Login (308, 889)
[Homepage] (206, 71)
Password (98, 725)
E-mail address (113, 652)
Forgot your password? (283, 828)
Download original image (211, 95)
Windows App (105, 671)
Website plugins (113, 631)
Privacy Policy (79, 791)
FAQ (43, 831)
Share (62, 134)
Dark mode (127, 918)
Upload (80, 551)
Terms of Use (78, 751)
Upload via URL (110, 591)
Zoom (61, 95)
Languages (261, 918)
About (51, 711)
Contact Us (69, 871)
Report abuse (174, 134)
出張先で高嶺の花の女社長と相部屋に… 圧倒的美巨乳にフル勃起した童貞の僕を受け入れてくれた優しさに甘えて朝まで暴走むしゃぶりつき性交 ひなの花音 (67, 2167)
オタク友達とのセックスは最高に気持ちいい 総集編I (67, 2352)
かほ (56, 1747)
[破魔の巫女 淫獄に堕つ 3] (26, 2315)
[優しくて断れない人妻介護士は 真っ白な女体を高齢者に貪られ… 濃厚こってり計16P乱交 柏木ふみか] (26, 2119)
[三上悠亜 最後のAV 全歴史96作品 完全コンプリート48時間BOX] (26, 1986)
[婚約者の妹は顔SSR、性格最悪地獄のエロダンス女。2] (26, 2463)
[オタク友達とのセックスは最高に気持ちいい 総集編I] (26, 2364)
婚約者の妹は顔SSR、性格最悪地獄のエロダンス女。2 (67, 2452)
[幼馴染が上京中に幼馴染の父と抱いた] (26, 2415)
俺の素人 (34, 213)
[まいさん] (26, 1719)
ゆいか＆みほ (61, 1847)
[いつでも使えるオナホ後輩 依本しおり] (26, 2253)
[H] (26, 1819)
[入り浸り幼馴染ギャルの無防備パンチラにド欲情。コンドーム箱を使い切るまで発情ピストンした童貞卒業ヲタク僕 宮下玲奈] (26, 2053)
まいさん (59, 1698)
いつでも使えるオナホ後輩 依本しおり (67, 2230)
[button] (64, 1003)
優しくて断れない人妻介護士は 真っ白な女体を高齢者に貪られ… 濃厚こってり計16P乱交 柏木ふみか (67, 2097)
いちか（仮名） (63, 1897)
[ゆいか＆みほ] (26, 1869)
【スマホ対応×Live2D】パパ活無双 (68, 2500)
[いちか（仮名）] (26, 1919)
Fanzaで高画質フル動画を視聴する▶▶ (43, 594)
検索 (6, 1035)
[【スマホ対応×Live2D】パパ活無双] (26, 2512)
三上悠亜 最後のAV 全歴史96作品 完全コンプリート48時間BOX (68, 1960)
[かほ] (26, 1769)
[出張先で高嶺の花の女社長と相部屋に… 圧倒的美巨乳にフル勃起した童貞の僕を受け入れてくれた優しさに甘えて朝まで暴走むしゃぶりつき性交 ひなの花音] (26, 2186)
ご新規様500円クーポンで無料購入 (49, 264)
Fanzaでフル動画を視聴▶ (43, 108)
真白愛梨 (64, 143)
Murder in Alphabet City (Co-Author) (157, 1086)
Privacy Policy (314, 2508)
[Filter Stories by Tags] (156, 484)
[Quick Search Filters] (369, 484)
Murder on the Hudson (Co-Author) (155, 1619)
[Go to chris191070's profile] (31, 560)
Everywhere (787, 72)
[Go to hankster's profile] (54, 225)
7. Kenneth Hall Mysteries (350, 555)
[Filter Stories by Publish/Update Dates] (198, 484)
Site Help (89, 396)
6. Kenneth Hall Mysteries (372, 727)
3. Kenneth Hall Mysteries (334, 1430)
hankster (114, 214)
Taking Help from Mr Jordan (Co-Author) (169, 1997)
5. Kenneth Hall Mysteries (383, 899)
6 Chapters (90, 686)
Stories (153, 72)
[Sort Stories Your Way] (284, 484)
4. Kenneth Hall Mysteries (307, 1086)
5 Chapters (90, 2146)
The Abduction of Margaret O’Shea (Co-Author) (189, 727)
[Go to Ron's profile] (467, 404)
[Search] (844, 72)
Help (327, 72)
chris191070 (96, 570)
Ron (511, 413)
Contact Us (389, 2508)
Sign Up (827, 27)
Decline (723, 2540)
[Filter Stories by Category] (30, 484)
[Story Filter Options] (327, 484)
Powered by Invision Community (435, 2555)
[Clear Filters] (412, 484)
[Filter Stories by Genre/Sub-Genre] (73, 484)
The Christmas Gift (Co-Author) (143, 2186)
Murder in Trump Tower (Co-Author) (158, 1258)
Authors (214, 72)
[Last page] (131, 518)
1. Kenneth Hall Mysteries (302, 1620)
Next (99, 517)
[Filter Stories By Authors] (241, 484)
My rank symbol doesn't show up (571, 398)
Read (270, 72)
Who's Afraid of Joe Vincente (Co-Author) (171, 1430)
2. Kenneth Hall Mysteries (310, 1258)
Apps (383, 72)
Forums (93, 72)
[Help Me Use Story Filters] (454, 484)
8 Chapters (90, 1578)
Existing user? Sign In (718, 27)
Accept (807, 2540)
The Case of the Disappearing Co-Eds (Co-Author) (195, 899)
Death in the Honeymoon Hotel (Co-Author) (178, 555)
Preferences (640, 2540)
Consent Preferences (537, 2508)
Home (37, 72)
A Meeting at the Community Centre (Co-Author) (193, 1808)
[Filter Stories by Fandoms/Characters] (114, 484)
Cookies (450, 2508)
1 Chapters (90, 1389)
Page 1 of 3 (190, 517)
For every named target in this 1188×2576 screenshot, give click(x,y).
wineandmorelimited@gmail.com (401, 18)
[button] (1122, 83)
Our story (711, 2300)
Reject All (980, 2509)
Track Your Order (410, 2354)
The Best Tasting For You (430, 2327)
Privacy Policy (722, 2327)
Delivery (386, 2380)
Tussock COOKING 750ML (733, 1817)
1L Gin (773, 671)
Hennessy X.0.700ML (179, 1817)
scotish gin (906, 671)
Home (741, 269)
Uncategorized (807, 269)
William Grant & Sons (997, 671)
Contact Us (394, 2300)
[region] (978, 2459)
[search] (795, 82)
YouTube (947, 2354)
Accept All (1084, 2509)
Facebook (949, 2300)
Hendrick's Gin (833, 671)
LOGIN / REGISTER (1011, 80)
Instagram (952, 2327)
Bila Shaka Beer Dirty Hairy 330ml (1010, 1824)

**Activity**
Please write out all the data above, exactly as it reads.

**Response to this task**
Login (308, 889)
[Homepage] (206, 71)
Password (98, 725)
E-mail address (113, 652)
Forgot your password? (283, 828)
Download original image (211, 95)
Windows App (105, 671)
Website plugins (113, 631)
Privacy Policy (79, 791)
FAQ (43, 831)
Share (62, 134)
Dark mode (127, 918)
Upload (80, 551)
Terms of Use (78, 751)
Upload via URL (110, 591)
Zoom (61, 95)
Languages (261, 918)
About (51, 711)
Contact Us (69, 871)
Report abuse (174, 134)
出張先で高嶺の花の女社長と相部屋に… 圧倒的美巨乳にフル勃起した童貞の僕を受け入れてくれた優しさに甘えて朝まで暴走むしゃぶりつき性交 ひなの花音 (67, 2167)
オタク友達とのセックスは最高に気持ちいい 総集編I (67, 2352)
かほ (56, 1747)
[破魔の巫女 淫獄に堕つ 3] (26, 2315)
[優しくて断れない人妻介護士は 真っ白な女体を高齢者に貪られ… 濃厚こってり計16P乱交 柏木ふみか] (26, 2119)
[三上悠亜 最後のAV 全歴史96作品 完全コンプリート48時間BOX] (26, 1986)
[婚約者の妹は顔SSR、性格最悪地獄のエロダンス女。2] (26, 2463)
[オタク友達とのセックスは最高に気持ちいい 総集編I] (26, 2364)
婚約者の妹は顔SSR、性格最悪地獄のエロダンス女。2 (67, 2452)
[幼馴染が上京中に幼馴染の父と抱いた] (26, 2415)
俺の素人 (34, 213)
[まいさん] (26, 1719)
ゆいか＆みほ (61, 1847)
[いつでも使えるオナホ後輩 依本しおり] (26, 2253)
[H] (26, 1819)
[入り浸り幼馴染ギャルの無防備パンチラにド欲情。コンドーム箱を使い切るまで発情ピストンした童貞卒業ヲタク僕 宮下玲奈] (26, 2053)
まいさん (59, 1698)
いつでも使えるオナホ後輩 依本しおり (67, 2230)
[button] (64, 1003)
優しくて断れない人妻介護士は 真っ白な女体を高齢者に貪られ… 濃厚こってり計16P乱交 柏木ふみか (67, 2097)
いちか（仮名） (63, 1897)
[ゆいか＆みほ] (26, 1869)
【スマホ対応×Live2D】パパ活無双 (68, 2500)
[いちか（仮名）] (26, 1919)
Fanzaで高画質フル動画を視聴する▶▶ (43, 594)
検索 (6, 1035)
[【スマホ対応×Live2D】パパ活無双] (26, 2512)
三上悠亜 最後のAV 全歴史96作品 完全コンプリート48時間BOX (68, 1960)
[かほ] (26, 1769)
[出張先で高嶺の花の女社長と相部屋に… 圧倒的美巨乳にフル勃起した童貞の僕を受け入れてくれた優しさに甘えて朝まで暴走むしゃぶりつき性交 ひなの花音] (26, 2186)
ご新規様500円クーポンで無料購入 (49, 264)
Fanzaでフル動画を視聴▶ (43, 108)
真白愛梨 (64, 143)
Murder in Alphabet City (Co-Author) (157, 1086)
Privacy Policy (314, 2508)
[Filter Stories by Tags] (156, 484)
[Quick Search Filters] (369, 484)
Murder on the Hudson (Co-Author) (155, 1619)
[Go to chris191070's profile] (31, 560)
Everywhere (787, 72)
[Go to hankster's profile] (54, 225)
7. Kenneth Hall Mysteries (350, 555)
[Filter Stories by Publish/Update Dates] (198, 484)
Site Help (89, 396)
6. Kenneth Hall Mysteries (372, 727)
3. Kenneth Hall Mysteries (334, 1430)
hankster (114, 214)
Taking Help from Mr Jordan (Co-Author) (169, 1997)
5. Kenneth Hall Mysteries (383, 899)
6 Chapters (90, 686)
Stories (153, 72)
[Sort Stories Your Way] (284, 484)
4. Kenneth Hall Mysteries (307, 1086)
5 Chapters (90, 2146)
The Abduction of Margaret O’Shea (Co-Author) (189, 727)
[Go to Ron's profile] (467, 404)
[Search] (844, 72)
Help (327, 72)
chris191070 (96, 570)
Ron (511, 413)
Contact Us (389, 2508)
Sign Up (827, 27)
Decline (723, 2540)
[Filter Stories by Category] (30, 484)
[Story Filter Options] (327, 484)
Powered by Invision Community (435, 2555)
[Clear Filters] (412, 484)
[Filter Stories by Genre/Sub-Genre] (73, 484)
The Christmas Gift (Co-Author) (143, 2186)
Murder in Trump Tower (Co-Author) (158, 1258)
Authors (214, 72)
[Last page] (131, 518)
1. Kenneth Hall Mysteries (302, 1620)
Next (99, 517)
[Filter Stories By Authors] (241, 484)
My rank symbol doesn't show up (571, 398)
Read (270, 72)
Who's Afraid of Joe Vincente (Co-Author) (171, 1430)
2. Kenneth Hall Mysteries (310, 1258)
Apps (383, 72)
Forums (93, 72)
[Help Me Use Story Filters] (454, 484)
8 Chapters (90, 1578)
Existing user? Sign In (718, 27)
Accept (807, 2540)
The Case of the Disappearing Co-Eds (Co-Author) (195, 899)
Death in the Honeymoon Hotel (Co-Author) (178, 555)
Preferences (640, 2540)
Consent Preferences (537, 2508)
Home (37, 72)
A Meeting at the Community Centre (Co-Author) (193, 1808)
[Filter Stories by Fandoms/Characters] (114, 484)
Cookies (450, 2508)
1 Chapters (90, 1389)
Page 1 of 3 (190, 517)
For every named target in this 1188×2576 screenshot, give click(x,y).
wineandmorelimited@gmail.com (401, 18)
[button] (1122, 83)
Our story (711, 2300)
Reject All (980, 2509)
Track Your Order (410, 2354)
The Best Tasting For You (430, 2327)
Privacy Policy (722, 2327)
Delivery (386, 2380)
Tussock COOKING 750ML (733, 1817)
1L Gin (773, 671)
Hennessy X.0.700ML (179, 1817)
scotish gin (906, 671)
Home (741, 269)
Uncategorized (807, 269)
William Grant & Sons (997, 671)
Contact Us (394, 2300)
[region] (978, 2459)
[search] (795, 82)
YouTube (947, 2354)
Accept All (1084, 2509)
Facebook (949, 2300)
Hendrick's Gin (833, 671)
LOGIN / REGISTER (1011, 80)
Instagram (952, 2327)
Bila Shaka Beer Dirty Hairy 330ml (1010, 1824)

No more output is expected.